As Alerus Financial was scouting prospective additions to its board a few years back, one director suggested Sally Smith. Not only was she a University of North Dakota alumna with a finance background, Smith also was CEO of booming restaurant chain Buffalo Wild Wings.
Little did that director know that Smith was also the daughter of Dick Wold, longtime leader of Alerus’ predecessor, First National Bank of Grand Forks.
Smith jokes that she was elected “despite the fact” that her father previously helmed the bank, now a multibillion-dollar financial services provider and still based in Grand Forks. She joined in 2007, the beginning of a historically difficult time for the banking industry. “We were shepherding it during a time of real unknown,” she recalls.

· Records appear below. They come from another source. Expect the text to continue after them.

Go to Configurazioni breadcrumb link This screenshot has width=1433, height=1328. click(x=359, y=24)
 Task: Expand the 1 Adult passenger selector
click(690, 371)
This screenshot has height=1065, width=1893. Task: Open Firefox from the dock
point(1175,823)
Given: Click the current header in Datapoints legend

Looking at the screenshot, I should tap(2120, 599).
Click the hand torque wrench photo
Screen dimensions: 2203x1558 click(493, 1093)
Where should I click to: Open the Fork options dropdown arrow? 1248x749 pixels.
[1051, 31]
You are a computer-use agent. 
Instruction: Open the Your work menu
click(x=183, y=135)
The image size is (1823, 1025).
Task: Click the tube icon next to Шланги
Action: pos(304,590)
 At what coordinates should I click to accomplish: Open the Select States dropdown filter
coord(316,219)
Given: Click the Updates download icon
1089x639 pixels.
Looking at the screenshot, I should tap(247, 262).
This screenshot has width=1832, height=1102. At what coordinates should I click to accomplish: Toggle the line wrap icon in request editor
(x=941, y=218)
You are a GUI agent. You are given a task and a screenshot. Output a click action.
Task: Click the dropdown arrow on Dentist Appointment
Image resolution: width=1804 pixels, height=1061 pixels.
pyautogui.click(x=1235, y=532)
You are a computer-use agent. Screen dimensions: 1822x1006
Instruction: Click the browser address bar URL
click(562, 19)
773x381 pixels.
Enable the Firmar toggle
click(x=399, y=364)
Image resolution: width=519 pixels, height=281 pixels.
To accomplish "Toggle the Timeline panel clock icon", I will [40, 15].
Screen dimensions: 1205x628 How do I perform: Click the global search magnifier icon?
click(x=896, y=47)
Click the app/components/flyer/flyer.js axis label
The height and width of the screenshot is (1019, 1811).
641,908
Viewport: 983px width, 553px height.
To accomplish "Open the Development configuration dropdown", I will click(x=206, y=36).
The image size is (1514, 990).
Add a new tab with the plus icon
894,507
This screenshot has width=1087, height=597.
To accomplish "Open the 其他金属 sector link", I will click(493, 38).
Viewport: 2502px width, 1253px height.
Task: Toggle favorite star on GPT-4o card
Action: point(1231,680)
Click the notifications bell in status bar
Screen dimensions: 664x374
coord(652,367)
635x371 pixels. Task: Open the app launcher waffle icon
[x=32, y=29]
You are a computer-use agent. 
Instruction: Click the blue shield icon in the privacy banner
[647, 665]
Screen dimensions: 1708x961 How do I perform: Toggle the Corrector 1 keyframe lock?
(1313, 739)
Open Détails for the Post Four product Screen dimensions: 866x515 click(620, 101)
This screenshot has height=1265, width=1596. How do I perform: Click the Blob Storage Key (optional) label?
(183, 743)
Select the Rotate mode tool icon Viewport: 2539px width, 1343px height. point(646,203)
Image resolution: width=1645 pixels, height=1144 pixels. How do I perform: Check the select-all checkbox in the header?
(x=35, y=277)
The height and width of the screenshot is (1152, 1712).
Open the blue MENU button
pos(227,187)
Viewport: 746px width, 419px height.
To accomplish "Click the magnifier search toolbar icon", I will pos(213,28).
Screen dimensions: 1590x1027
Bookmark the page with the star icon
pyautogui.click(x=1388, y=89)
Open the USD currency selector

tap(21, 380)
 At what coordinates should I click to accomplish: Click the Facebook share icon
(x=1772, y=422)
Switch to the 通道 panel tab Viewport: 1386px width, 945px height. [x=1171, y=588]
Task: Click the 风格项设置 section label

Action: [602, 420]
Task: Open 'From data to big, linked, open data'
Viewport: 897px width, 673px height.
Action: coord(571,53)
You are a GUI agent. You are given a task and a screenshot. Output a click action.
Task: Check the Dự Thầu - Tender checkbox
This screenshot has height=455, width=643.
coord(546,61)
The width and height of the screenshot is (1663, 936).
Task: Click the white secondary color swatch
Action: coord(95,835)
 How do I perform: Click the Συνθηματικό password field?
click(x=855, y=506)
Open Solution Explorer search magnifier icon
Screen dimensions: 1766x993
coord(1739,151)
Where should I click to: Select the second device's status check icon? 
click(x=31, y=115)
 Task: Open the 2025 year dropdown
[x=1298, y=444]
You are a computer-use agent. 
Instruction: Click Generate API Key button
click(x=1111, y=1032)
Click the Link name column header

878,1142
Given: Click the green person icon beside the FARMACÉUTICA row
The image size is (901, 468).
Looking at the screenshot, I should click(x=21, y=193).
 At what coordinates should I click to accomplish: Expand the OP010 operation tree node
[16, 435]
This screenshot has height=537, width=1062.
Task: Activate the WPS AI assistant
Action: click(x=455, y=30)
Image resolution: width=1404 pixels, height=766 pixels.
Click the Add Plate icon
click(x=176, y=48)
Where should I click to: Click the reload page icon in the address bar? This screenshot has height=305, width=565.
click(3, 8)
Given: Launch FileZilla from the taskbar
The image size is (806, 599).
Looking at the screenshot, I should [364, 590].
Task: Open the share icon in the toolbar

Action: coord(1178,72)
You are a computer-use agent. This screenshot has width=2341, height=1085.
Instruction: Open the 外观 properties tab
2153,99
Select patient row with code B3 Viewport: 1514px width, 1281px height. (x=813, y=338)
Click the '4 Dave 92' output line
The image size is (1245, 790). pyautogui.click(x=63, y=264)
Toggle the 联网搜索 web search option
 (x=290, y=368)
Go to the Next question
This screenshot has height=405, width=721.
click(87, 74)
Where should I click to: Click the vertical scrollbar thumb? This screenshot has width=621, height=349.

Smith, who had been chief financial officer at Golden Valley-based Buffalo Wild Wings before becoming CEO in 1996, applied her financial acumen to help Alerus weather the recession and acquire banks in FDIC-assisted transactions. She helped Alerus tailor communications to distinct stakeholders—from management to employees to customers—when executing deals. Each party has a distinct “need to know” as the deal proceeds. For instance, banking customers would want to know whether to expect changes in the accounts they hold or services they receive. “It’s about trying to anticipate those things,” Smith says. “If it’s your first acquisition, you often don’t think of that.”
Other Board Service
Hormel Foods July 2014-present
Allina Health 2012-present
National Restaurant Association 2002-present
Buena Vista University, Storm Lake, Iowa 1995-99
Alerus CEO Randy Newman says that Smith is an “extremely high example of the type of people we want to attract to our company—employees, customers and future directors.” She challenges Alerus’ board to adhere to best practices of large public companies such as the $1.3 billion business she runs. When directors question the need for such formalities—which aren’t legally required of Alerus—Smith responds: “You’re always judged in retrospect. You have to look at things as though, if your deliberations came to light in an SEC document or an article written about the company, would they hold up?”
Lessons learned at Alerus are implemented at Buffalo Wild Wings. For example, when Alerus considers acquisitions, management gives directors a concise rundown of each prospect. She uses the model when Buffalo Wild Wings identifies smaller brands to invest in, such as pizza chain PizzaRev this year.
Smith believes that serving as an outside director on multiple boards makes her more receptive to input from Buffalo Wild Wings’ directors. When the vice president of purchasing retired, a director with extensive food manufacturing and supply-chain experience challenged Smith to hold off on hiring and invest in a higher salary.
“We revised the job description and scope based on his comments to find somebody who could not just fill the spot, but who could be here 10 years from now and lead our supply chain when we doubled or tripled in size,” she says. “Often it’s the board that recognizes vulnerabilities.”
The main misperception about boards is that they’re just “big business,” where friends sit on each other’s boards and do little but “agree to outrageous compensation packages,” Smith says. Responsible boards examine everything from employee pay to philanthropy—a boardroom discussion spurred Buffalo Wild Wings to support the Boys & Girls Clubs, for example.
Board service also demands dedication. Smith spends upward of 20 hours monthly studying the industries in which her companies operate, plus “a good eight hours on the board book” ahead of board meetings. Conversely, she expects much from her directors, each of whom walk a day in employees’ shoes by working at a Buffalo Wild Wing restaurant each year.
While challenging management is requisite, Smith says collaboration and shared values are paramount. When a former director contested Smith’s decision to terminate an executive who had broken a company policy, arguing that it wasn’t egregious, Smith held that a lower-ranking employee would have been fired. Punishments should be consistent across the ranks.
“What clearly comes out is that board members who don’t match up with the company’s values don’t stay on the board,” she asserts, adding that before her recent decision to join Hormel’s board, she interviewed a number of people to ensure Hormel’s ideals aligned with her own.
Collegiality and alignment are essential to a successful board, Smith believes. “Some boards prefer to have an uneven number of directors, so the chairman determines a tie,” she says. “I always say, if it comes down to a tie, you’ve got bigger problems than the question you’re trying to resolve.”